In this fifth post under the series “Understanding the KGFS Customer” we present the analysis of data regarding the income of customers enrolled with KGFS.
- This blog post presents data of enrolled member across five KGFSs – Puduaaru, Vellaaru and Thenaaru from Tamil Nadu , Dhanei from Orissa and Sahastradhara from Uttarakhand, taken from the Customer Management System (CMS).
- Data considered for this post is as of 28th April 2012
- There are a total of 191,712 enrolled customers. Pudhuaaru has 138098 enrolled members, Dhanei – 28,270, Sahastradhara – 24,229, Vellaaru – 787 and Thenaaru – 328
- The total number of KGFS households are 120,111 of which 82,354 belong to Pudhuaaru, 18,301 belong to Dhanei, 18,538 belong to Sahastradhara, 663 belong to Vellaaru and 255 belong to Thenaaru
- The dataset used for this post contains information of 5,09,879 persons which includes enrolled customers along with their family members. Out of these, 2,63,478 persons have reported income of some sort and hence are considered for this analysis.
Figure 1 above shows that the highest proportion income (31.6%) is contributed by persons involved in labour activities. This is followed by agriculture (14.8%) and by people working abroad (9.3%). The occupations which contribute less than 3% of income in the pie are clubbed as ‘Others’ which comprises of occupations like agri-trading, dairy, fishing, etc.
Income Distribution across KGFS
The following figures present the income distribution for individuals and households across each KGFS. The red braces [ ] in each graph shows the range between the 10th and 90th percentile. This range represents the region where the income of 80% of the segment lies. The two red dotted lines indicate Median and Mean income earned respectively.
For example, in the above graph 80% of individual income of Pudhuaaru customers lies between Rs.14,578 and Rs.108,000. The median is Rs. 37,485 and mean is Rs.53,145. It can also be noticed that the household income has a smoother graph than individual income mainly because at a household level the incomes of several individuals get aggregated.
From Figure 6 it is seen that Thenaaru has the widest distribution of income followed by Sahastradhara. In contrast, Dhanei has the narrowest distribution of income. When mean and median values are very close to each other it suggests that there are a lower proportion of extreme incomes in that segment. This phenomenon is true for both Pudhuaaru and Dhanei.
Household income disparity
To measure the household income disparity across KGFS we used Lorenz curve and Gini coefficient. Lorenz curve [wiki link] is a graphical representation of income disparity which is seen from the distribution of income of the people living in that region.
The Lorenz curve for all the KGFS with the income measured at the household level and their respective Gini coefficient is shown below.

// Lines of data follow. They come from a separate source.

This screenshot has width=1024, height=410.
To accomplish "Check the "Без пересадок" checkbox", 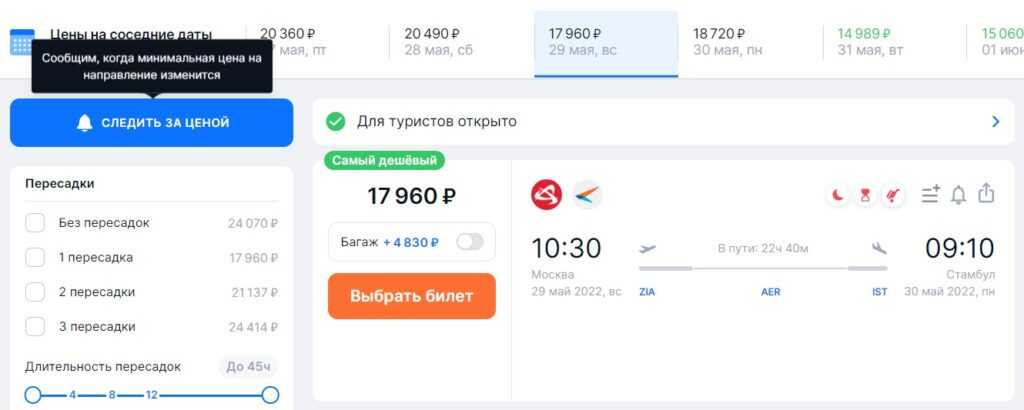I will [x=35, y=223].
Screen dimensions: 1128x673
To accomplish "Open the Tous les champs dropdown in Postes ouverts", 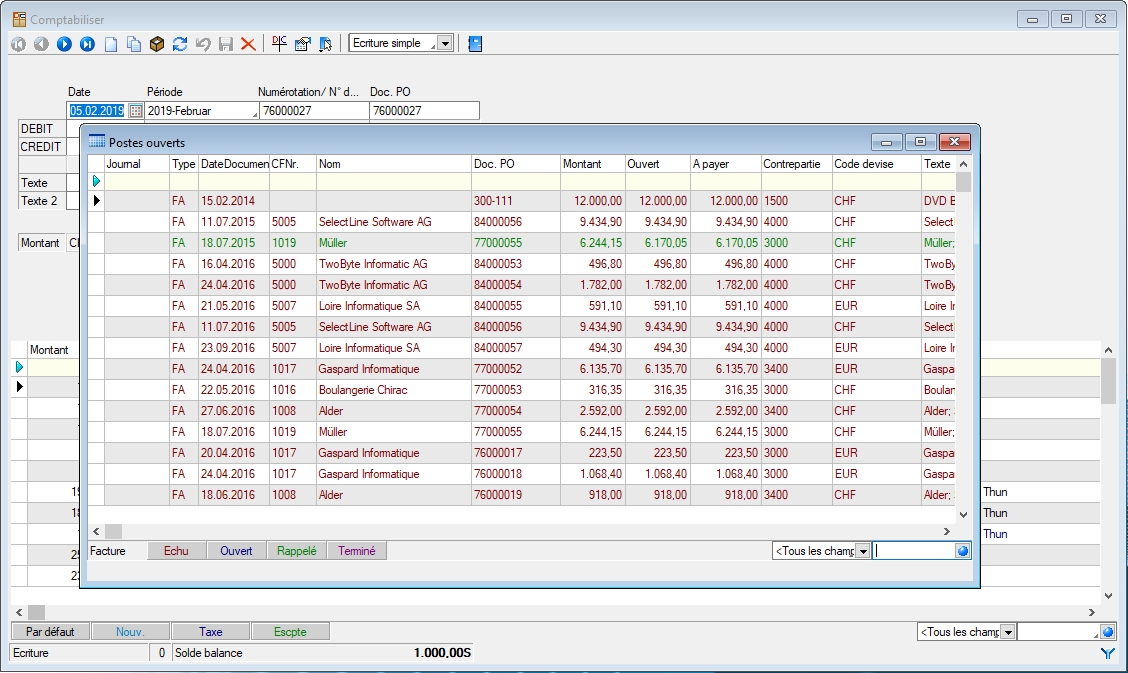I will point(862,550).
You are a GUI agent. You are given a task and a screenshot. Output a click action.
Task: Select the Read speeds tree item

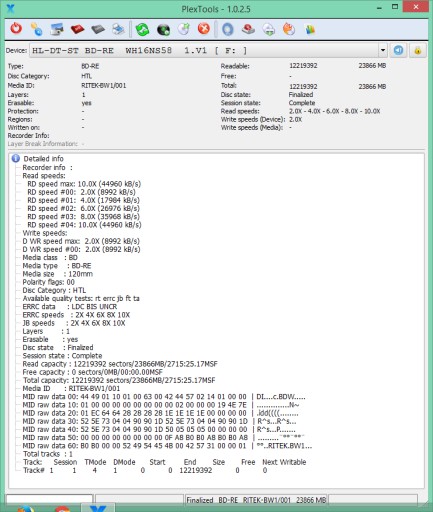[x=44, y=176]
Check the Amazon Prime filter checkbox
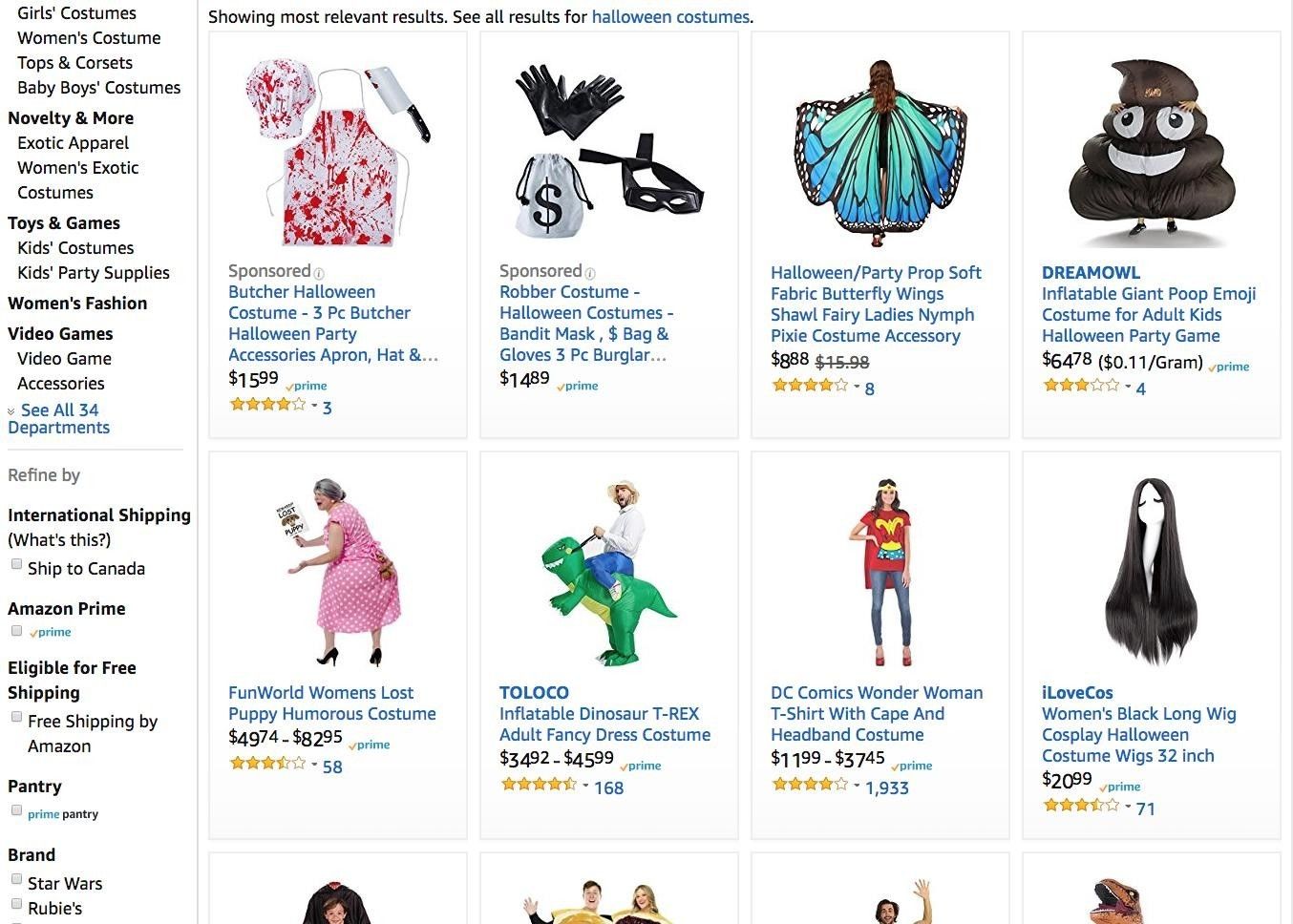Viewport: 1293px width, 924px height. (x=16, y=631)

Detailed analysis of top 5 occupations
The following top 5 occupations which constitute about 73.2% of the total income are considered for further analysis.
1. Labour (31.6%)
2. Agriculture (14.8%)
3. Working Abroad (9.3%)
4. Business Others (9%) These are business or trading activities undertaken without a physical shop or infrastructure
5. Salaried Others (8.5%) These are people engaged in jobs with regular salaries but not government departments.

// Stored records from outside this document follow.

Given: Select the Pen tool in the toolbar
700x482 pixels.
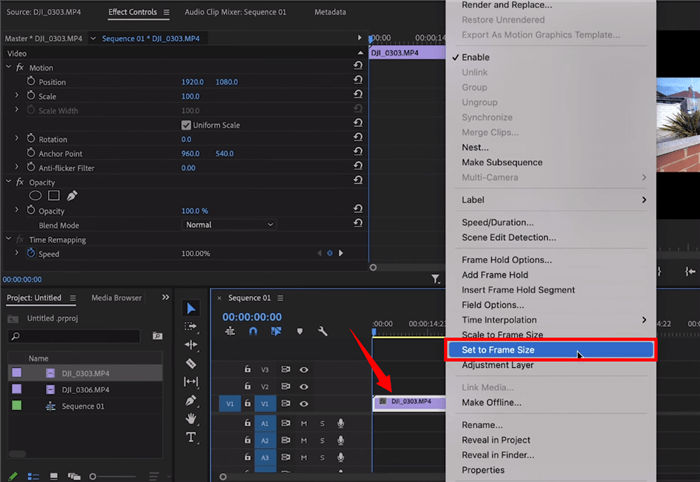Looking at the screenshot, I should pos(192,400).
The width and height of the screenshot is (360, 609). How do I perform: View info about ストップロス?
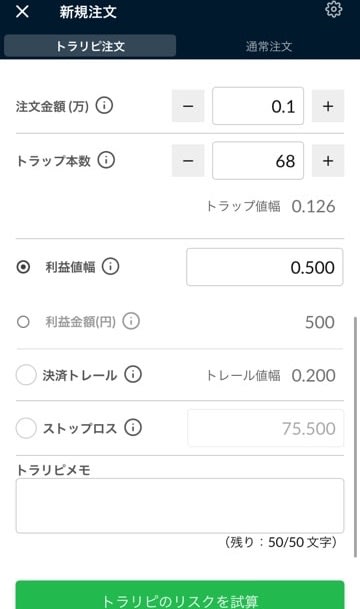[133, 428]
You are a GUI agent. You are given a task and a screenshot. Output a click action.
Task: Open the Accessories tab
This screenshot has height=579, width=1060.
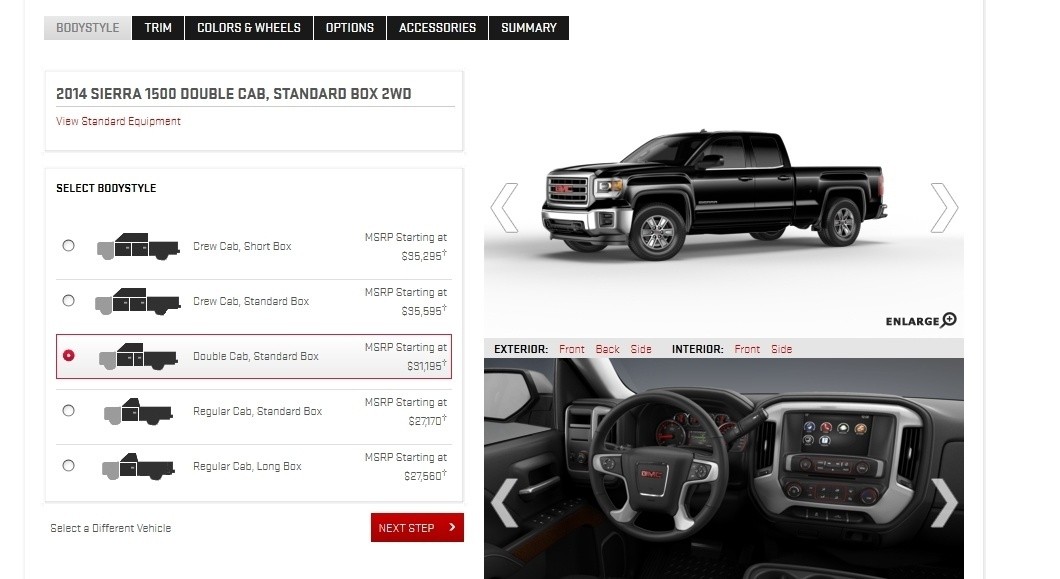(437, 28)

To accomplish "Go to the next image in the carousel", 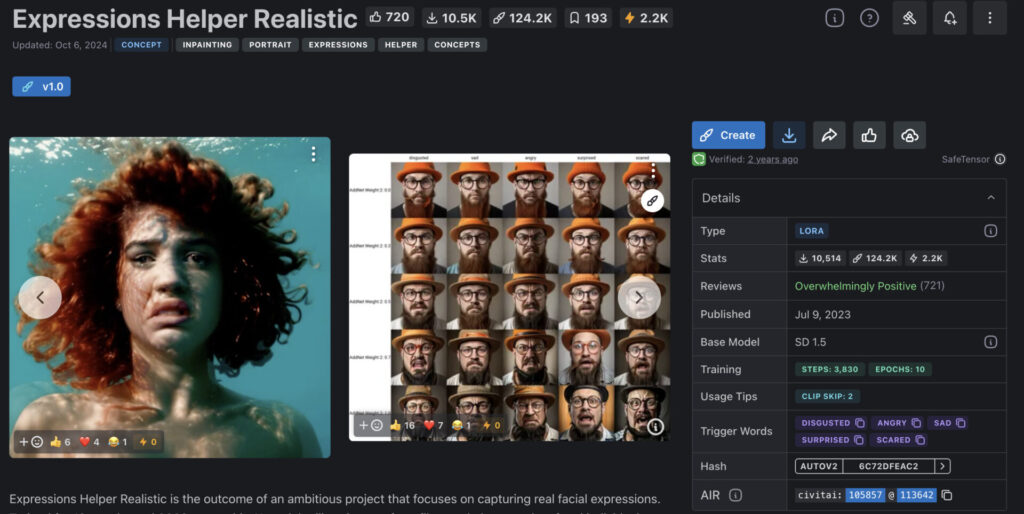I will click(x=638, y=297).
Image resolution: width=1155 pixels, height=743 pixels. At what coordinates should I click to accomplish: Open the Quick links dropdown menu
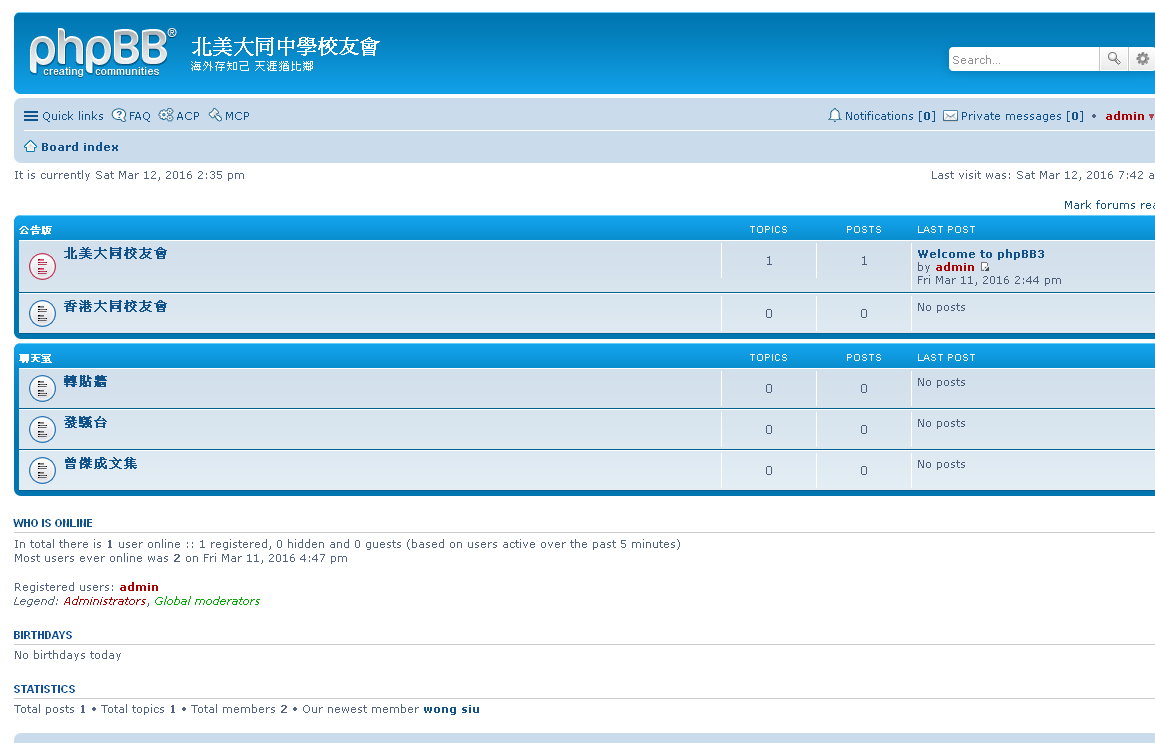tap(64, 116)
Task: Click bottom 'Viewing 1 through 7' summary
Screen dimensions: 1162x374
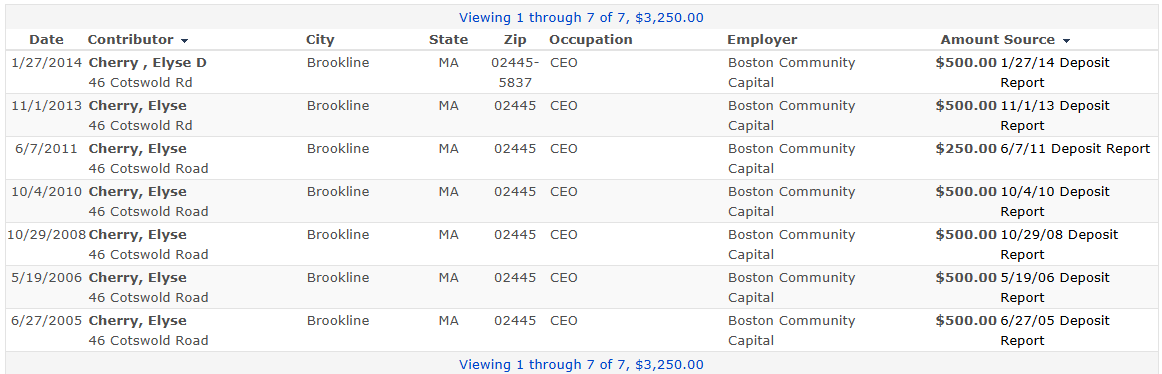Action: tap(581, 364)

The histograms for the remaining occupations are available in this document.
Figure 8 shows that in Pudhuaaru, the income distribution for occupations like Agriculture, Labour and Salaried-Others are in a very narrow band whereas for occupations like Working Abroad and Business-Others the distribution in much wider.
Figure 10 shows in Sahastradhara, the distributions of income from two occupations stand out: Agriculture having a very narrow and tight band and ‘Working Abroad’ having a very wide range.
This analysis has not been done for Thenaaru and Vellaaru customers as the numbers are too small to show any visible trend.
Detailed analysis of gender and age break-up for different occupations
The following figures show the gender-wise median income for each age-group for the top 5 occupations
There is a gradual decrease in median incomes beyond 40 years for most of these occupations. This has implications especially for labourers and wage-based occupations where there is a need to think about maintaining a steady flow of income. This also indicates the age when people of different occupations begin to retire. The gap between incomes earned by men and women is also evident here.
Detailed analysis of gender and education-level break-up for different occupations:
In Pudhuaaru, better education levels do seem to have a positive relationship income across all the occupations although this relationship is completely not linear. Graduate and Post Graduate levels of education have a clearly higher income for salaried and business occupations.
In Sahastradhara, there is no visible trend seen in income earned or education qualification across occupations.
All these analyses would help us in improving our own understanding of our customer incomes for different occupations, age-groups, gender and education levels. This will also feed into our work around product development, wealth management and most importantly data collection in CMS.